Most AI tooling today runs on opex. You rent the brain. The vendor sets the meter. When they raise prices or change their rate limits, you find out the hard way. When their service hiccups, your agent goes quiet.
For a hobby project that is fine. For something doing real work, it is a quiet liability that nobody puts on a slide.
Putting The Brain In The Box
So I tried something different. I deployed Ollama on the same VPS that runs the agent and pulled down a small open model. Gemma in this case, but the choice barely matters. The point is the model now lives next to the agent, on hardware I am already paying for.
The VPS is not a powerful machine. Two virtual cores, eight gigs of RAM, a hundred gigs of disk. You will not be training anything on it. But for the kind of routine work the agent actually does, classifying messages, summarising logs, drafting short replies, a small local model is enough.
No more rate limits at 11pm. No more auth tokens to refresh. No more meter ticking in the background.
What This Means If You Run A Business
Most SMEs in Singapore are now putting AI somewhere into their workflow. Often that means signing up for a service, pasting in an API key, and quietly increasing their dependency on a vendor most of their staff have never heard of.
That is fine for now. Vendors are still subsidising usage to win market share.

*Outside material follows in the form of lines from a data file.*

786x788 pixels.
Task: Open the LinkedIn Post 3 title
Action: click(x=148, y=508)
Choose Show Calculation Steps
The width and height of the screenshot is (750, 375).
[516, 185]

But the same script has played out before, with cloud storage, with email, with online ads. You start free. You end up locked in.

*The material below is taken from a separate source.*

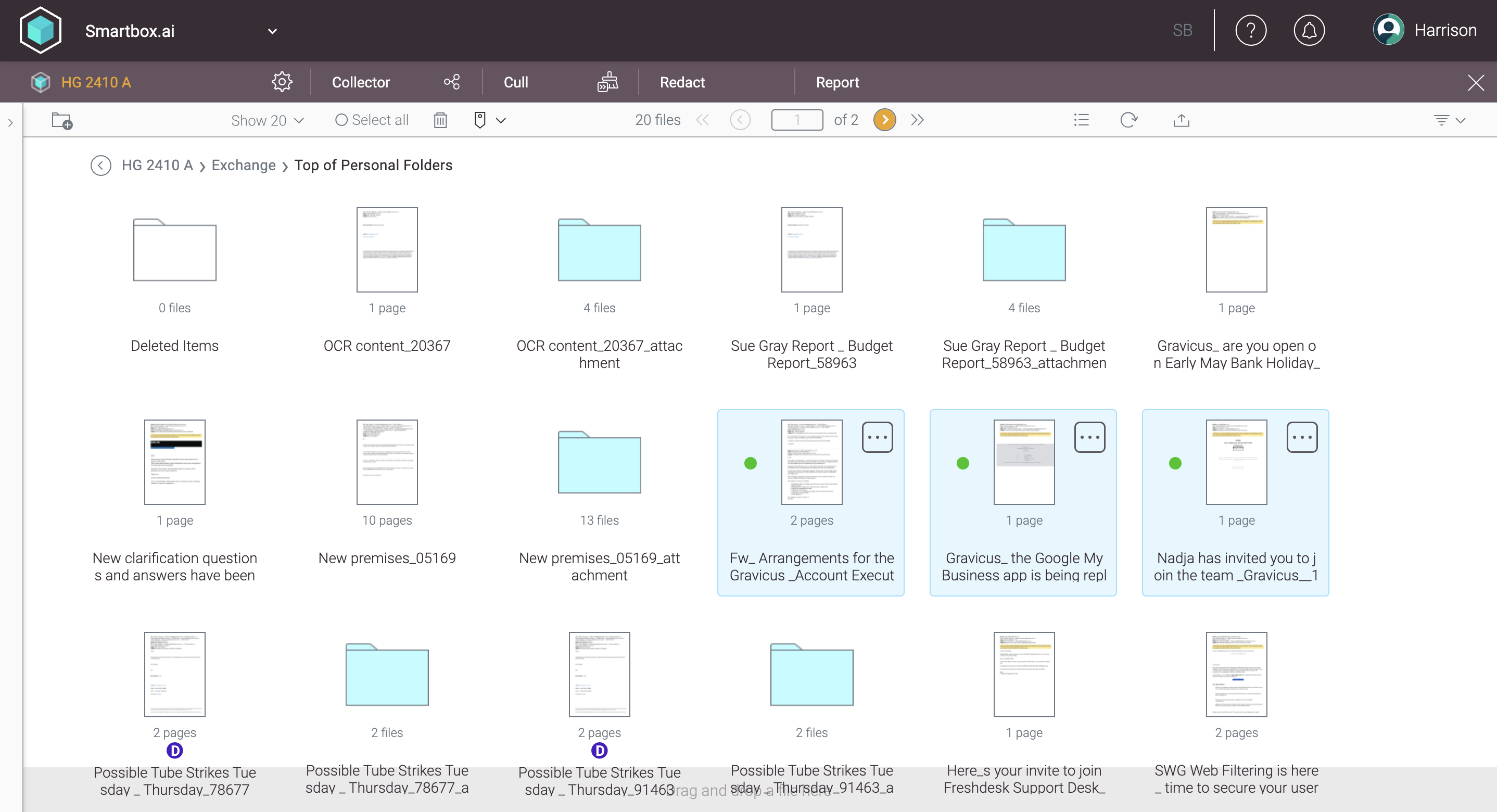1497x812 pixels.
Task: Switch to the Report tab
Action: click(837, 82)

Running a small model on your own server will not replace the big ones. It is not supposed to. But it changes the question. Instead of which vendor do we trust, it becomes which work belongs on our own machine, and which work needs to leave it.
That is a more grown-up question. It is the kind of question you ask once your AI work starts to matter.
The Practical Bit
If you are curious to try this, the rough recipe is short. Get a VPS, eight gigs of RAM is enough to start. Install Docker. Pull Ollama. Pull a small model that fits. Point your agent or app at the local endpoint instead of the cloud one. Most modern frameworks let you swap providers in one line of config.
It will not feel as snappy as the frontier models. Replies are slower. Reasoning is shallower. But for a lot of jobs, that is a fair trade for not having a stranger’s outage become your problem.
My agent is back online. The brain is in the box now. And the box is mine.